## EXERCISE DESCRIPTION
Once the line with "Image resolution: width=732" is found, repeat it and all later lines exactly through the end of the listing below, with the pictures left out.

## SUPPLIED RECORDS

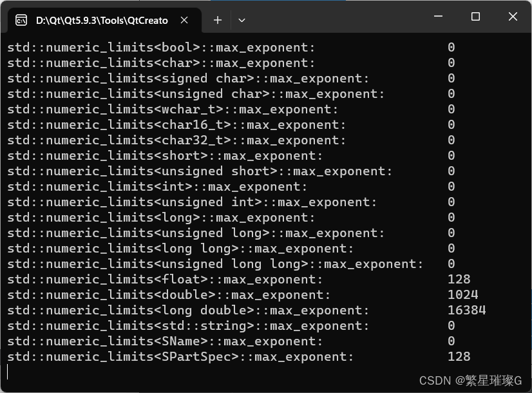Place cursor at the blinking command prompt
This screenshot has height=393, width=532.
pyautogui.click(x=8, y=372)
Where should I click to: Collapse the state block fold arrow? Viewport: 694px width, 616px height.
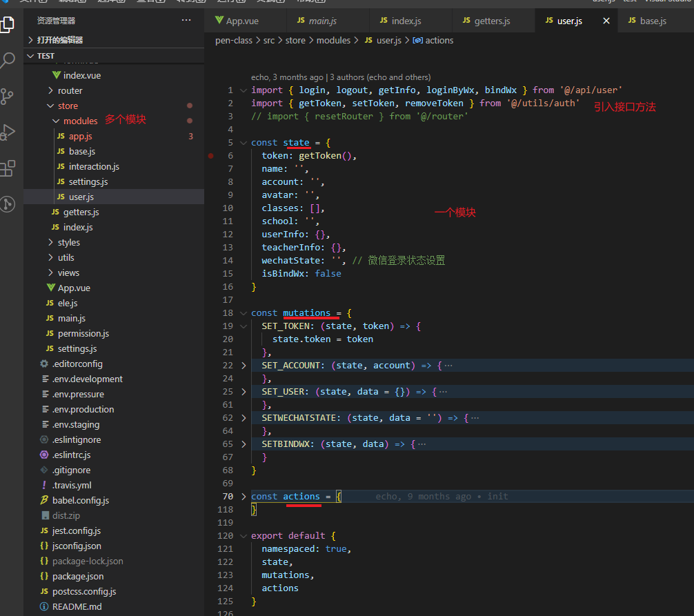[x=243, y=143]
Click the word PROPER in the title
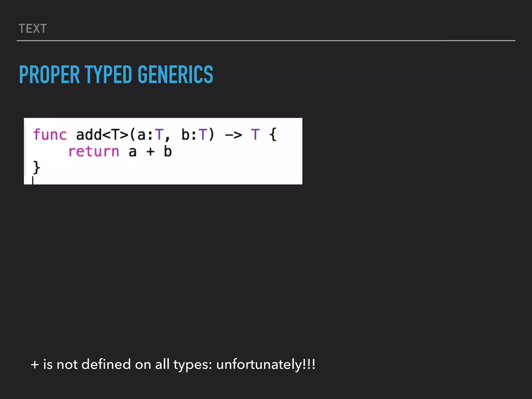The image size is (532, 399). pyautogui.click(x=49, y=75)
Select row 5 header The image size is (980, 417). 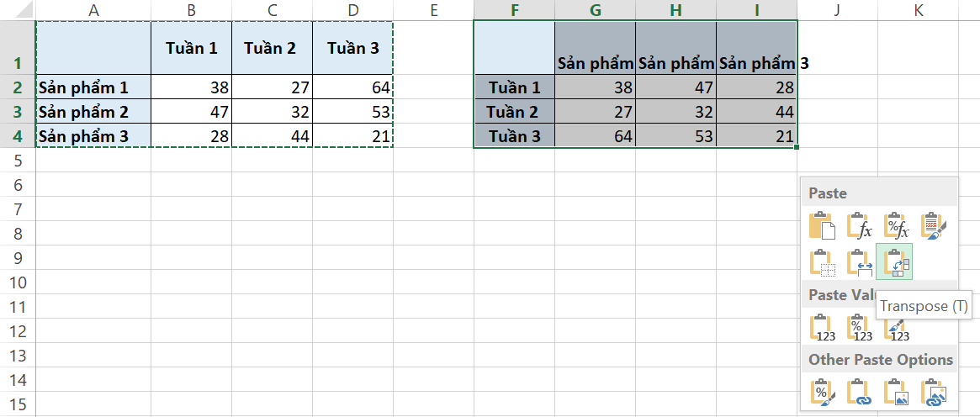pyautogui.click(x=18, y=161)
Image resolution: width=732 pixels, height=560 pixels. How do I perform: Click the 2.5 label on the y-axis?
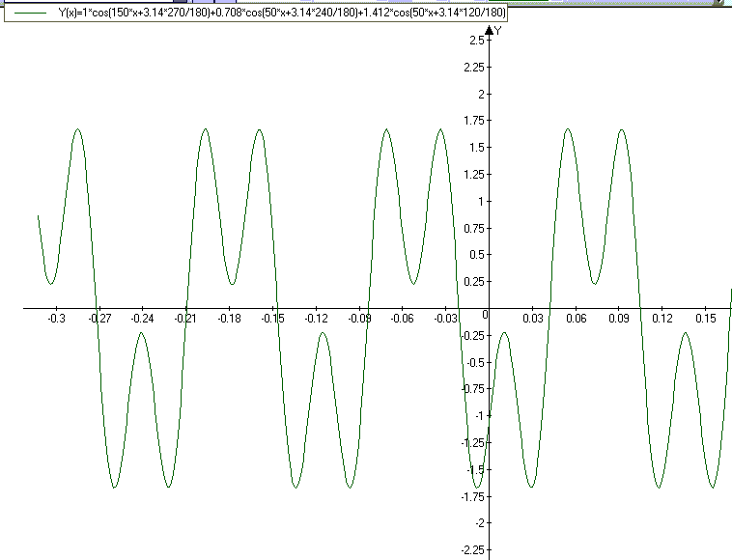(477, 41)
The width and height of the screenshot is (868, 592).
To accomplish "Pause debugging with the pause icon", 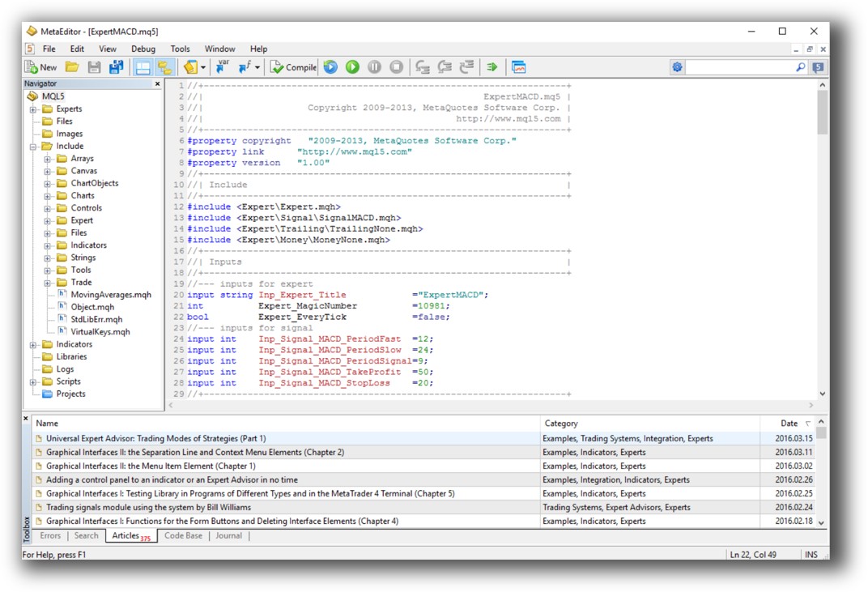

## WRITTEN REPLY
Image resolution: width=732 pixels, height=560 pixels. How do I perform: Click the 2.5 label on the y-axis?
(477, 41)
The width and height of the screenshot is (868, 592).
To accomplish "Pause debugging with the pause icon", 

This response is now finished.